→ Task details
Output only the lines below that start at the line containing "You are a computer-use agent." and end at the line containing "Instruction: Switch to the Setup Eyes tab", with both ends kept.
═══ Recorded data ═══
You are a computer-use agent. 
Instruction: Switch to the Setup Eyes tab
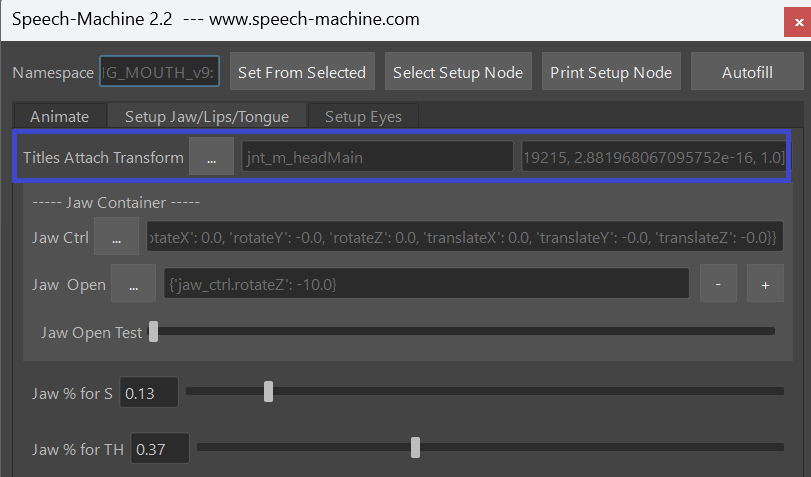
═══
═══ Recorded data ═══
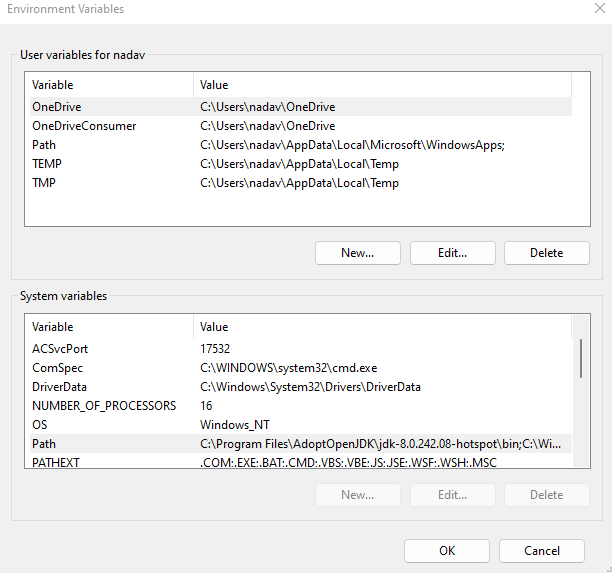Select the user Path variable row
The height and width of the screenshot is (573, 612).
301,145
═══
→ Exercise answer
You are a computer-use agent. 
Instruction: Switch to the Setup Eyes tab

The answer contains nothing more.